| HOW TO COMPLETE THIS TASK |
Reproduce exactly the run of lines that begins with the one containing "Viewport: 1543px width, 784px" and ends with the last line of the records, omitting pictures.

| MATERIAL SUPPLIED |
::::
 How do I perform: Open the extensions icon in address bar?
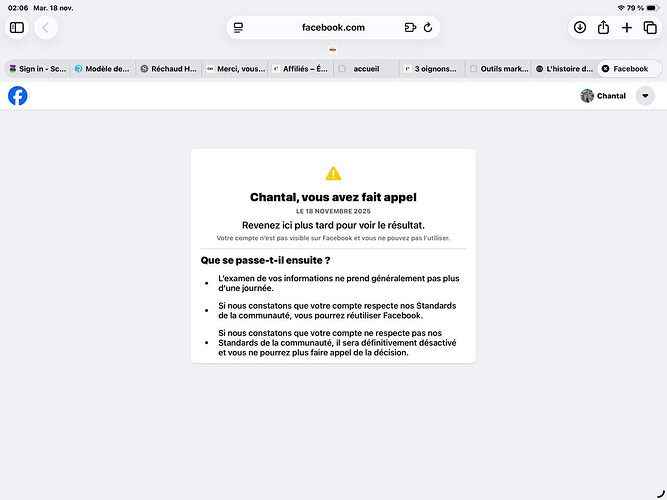pyautogui.click(x=410, y=28)
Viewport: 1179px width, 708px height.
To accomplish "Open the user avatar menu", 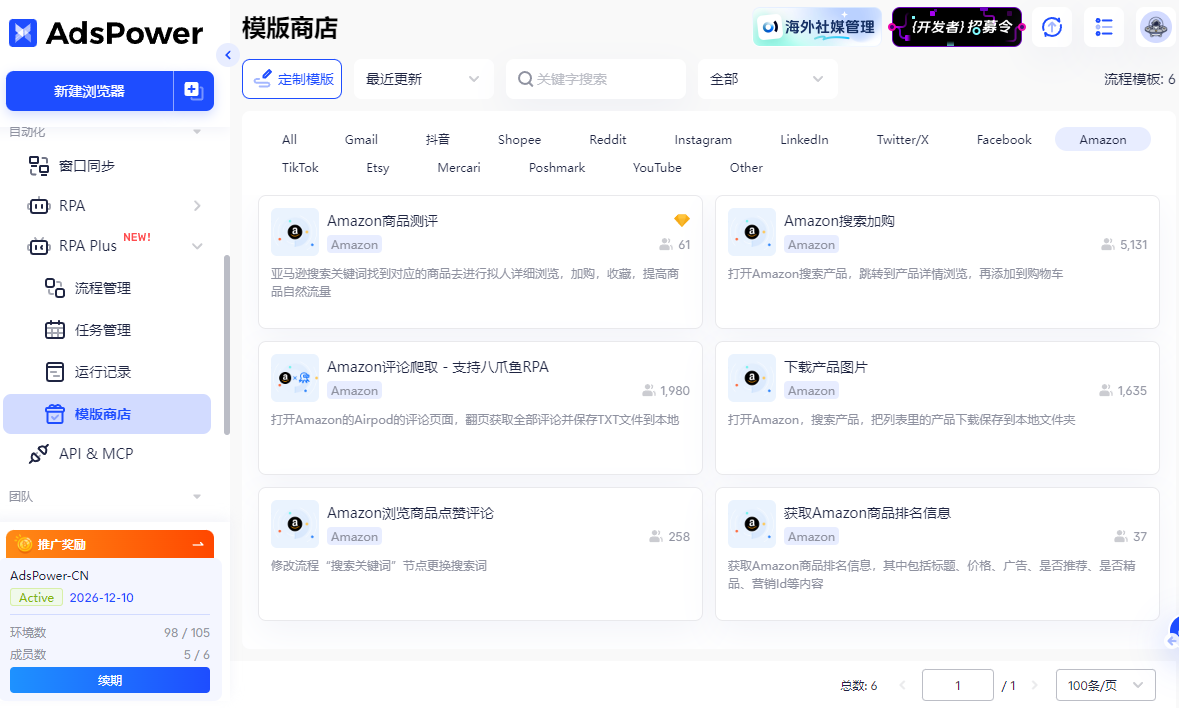I will click(x=1156, y=27).
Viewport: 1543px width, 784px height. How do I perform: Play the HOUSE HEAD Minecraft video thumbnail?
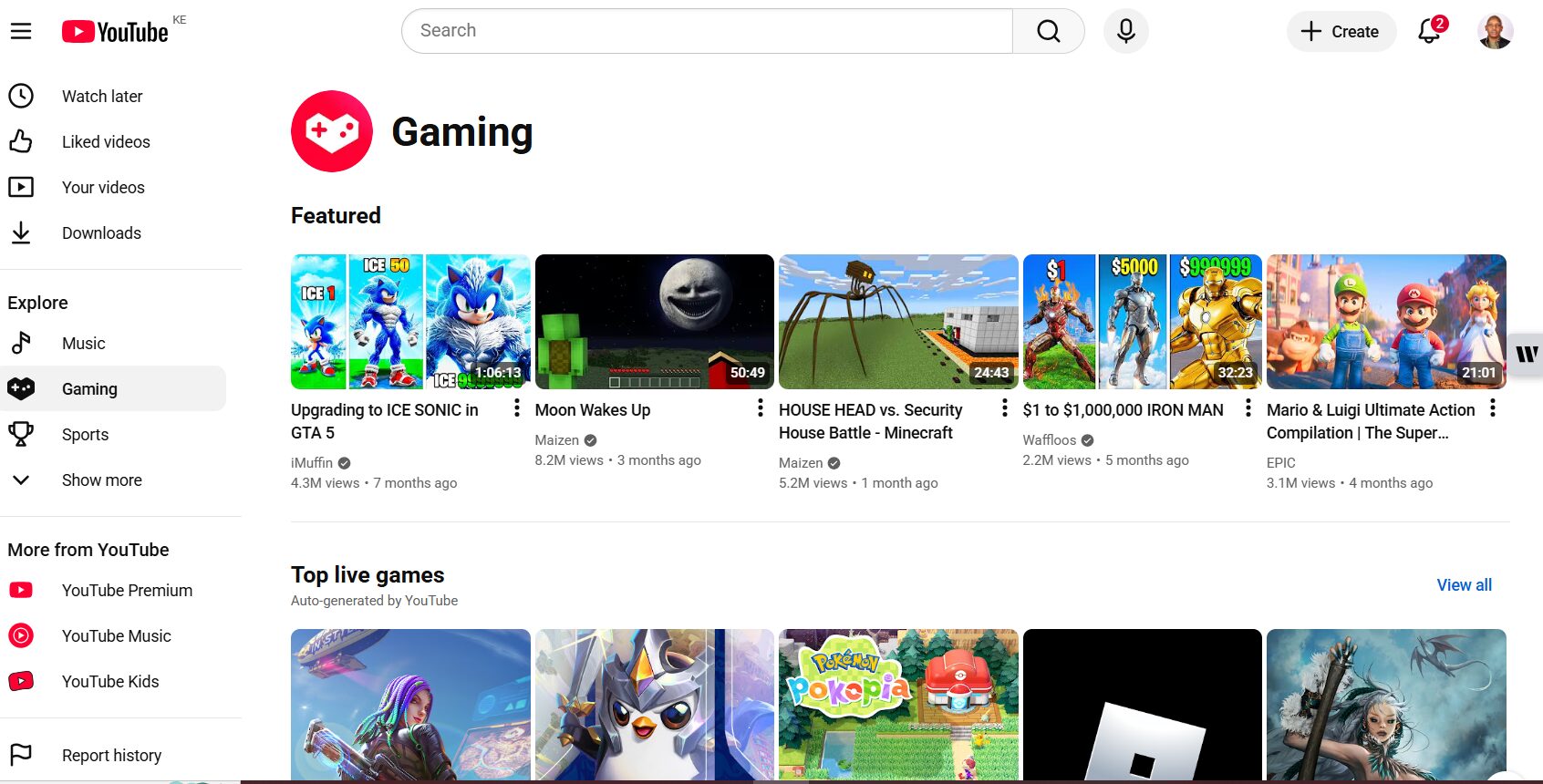click(x=897, y=322)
::::
| EXERCISE RESPONSE |
Viewport: 1543px width, 784px height. How do I perform: Play the HOUSE HEAD Minecraft video thumbnail?
click(x=897, y=322)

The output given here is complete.